Senator Ron Johnson: Filibuster Must End to Pass Save America Act, Democrats Will Eliminate It Anyway When They Return to Power

The Senate returned from recess this week with the Save America Act still stalled, and Wisconsin Republican Senator Ron Johnson joined Dan Proft on Chicago’s Morning Answer to argue that the only realistic path to passage runs through ending the legislative filibuster, and that Republican senators who resist that step are clinging to a version of the Senate that no longer exists and will not exist regardless of what they decide to do.

Senate Majority Leader John Thune used floor time this week to call out Democratic hypocrisy on the voter ID question directly, noting that Democratic senators from New York, Georgia, and Colorado have all publicly said they support voter ID while voting against a bill that allows driver’s licenses, state ID cards, and tribal identification cards as acceptable forms of proof. The senator from Colorado, Thune noted, voted no specifically because the bill does not allow voters to use a utility bill as identification, a standard that Thune observed would not get you a beer at a brewery, let alone verify your identity for a federal election. Johnson said Thune’s speech was excellent but that it will not move the needle because the legacy media will not cover it and Democratic senators are not responding to rhetorical pressure. They are, in his view, protecting an electoral infrastructure they believe is existential to their long-term goal of maintaining political dominance.

Johnson said his analysis of Democratic intentions is straightforward and based on their stated positions. When Democrats next control the White House, the Senate, and the House simultaneously, they will eliminate the filibuster. They have said so explicitly. They attempted it during the Biden years and were stopped only by Kyrsten Sinema and Joe Manchin, whose defections conservatives celebrated at the time. Now there are Republican senators who see themselves playing the same heroic role as Sinema and Manchin by protecting the filibuster from their own party’s majority, and Johnson said he understands the logic but believes it is wrong given current political realities. The difference, he argued, is that Republicans want to use a filibuster-free Senate to create prosperity and preserve freedom, while Democrats plan to use it to pack the Supreme Court, add Washington DC and Puerto Rico as states, nationalize elections, and entrench one-party rule.

He cited the Senate’s performance record as evidence that the institution is already broken beyond the point where procedural norms provide meaningful protection. Since Johnson arrived in the Senate, Congress should have passed one hundred and eighty appropriations bills on time before the start of each fiscal year they funded. It has passed six, a failure rate of over ninety-six percent.

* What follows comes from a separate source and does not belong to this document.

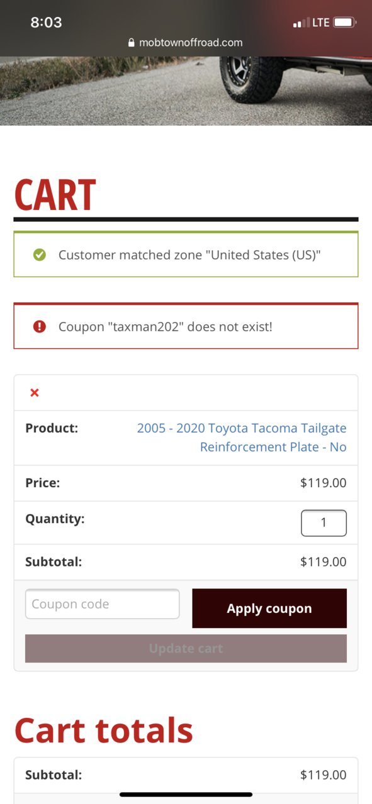
Task: Tap the Customer matched zone notice
Action: pyautogui.click(x=186, y=255)
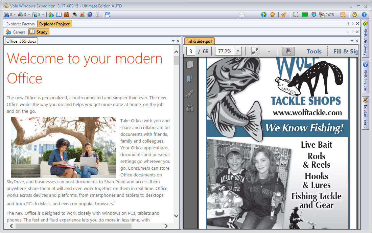Image resolution: width=372 pixels, height=233 pixels.
Task: Open the VMC Helper side panel
Action: click(x=365, y=77)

The chamber just endured a forty-two-day shutdown. DHS funding remains unresolved. Thirty-nine trillion dollars in debt has accumulated. His conclusion is that the Senate as a deliberative institution producing bipartisan results is not something that can be recovered by restraint. It is already gone, and the question is whether Republicans use the time and majority they have now to accomplish things that matter or preserve procedural traditions that Democrats have already demonstrated they will abandon the moment it suits them.

JD Vance, speaking at a Turning Point USA event in Georgia, made a similar argument from a different angle, noting that ten years ago roughly thirty-five senators supported the Save America Act’s voter integrity principles while today the number is forty-five or forty-six, and that the answer to frustration over the remaining gap is not to disengage but to demand more from elected officials and build further political momentum. Johnson said the pressure being applied is having an effect and that if an actual floor vote on ending the filibuster were forced, it might take only three or four Republican holdouts to make the difference, though he acknowledged it could be a larger number depending on who would commit to the position publicly versus privately.

Proft raised the release of an intelligence community inspector general transcript confirming that Adam Schiff lied about the predicate whistleblower complaint that launched the first Trump impeachment, and Trump’s Truth Social post supporting a clean reauthorization of FISA Section 702 despite his own administration having been its most prominent abuse victim. Johnson said Cash Patel and John Ratcliffe briefed Senate colleagues and made a convincing case that the intelligence community needs the tool, which is presumably the same case they made to Trump himself. He said he wishes there were time to reform Section 702 before reauthorizing it, but that the clock has run out and if Trump, having experienced its abuses more directly than anyone, says the military and intelligence community need it, that is a compelling enough argument to proceed with reauthorization and address reforms in a subsequent legislative cycle.

On Wisconsin, Johnson said the state Supreme Court race results reveal a turnout problem rather than a fundamental ideological shift. He walked through three consecutive losses, noting that in each case the conservative candidate received a significantly lower percentage of Donald Trump’s presidential vote total than the liberal candidate received of the Democratic presidential nominee’s total. In the most recent race, the conservative candidate got roughly thirty-five percent of Trump’s vote total while the liberal candidate received about fifty percent of Kamala Harris’s, a disparity that reflects Republican voters not showing up for down-ballot judicial races rather than any persuasion toward the other side. He said he does not know how to fix that at the individual voter level but that the consequences are severe given how much consequential policy in Wisconsin flows through the state Supreme Court.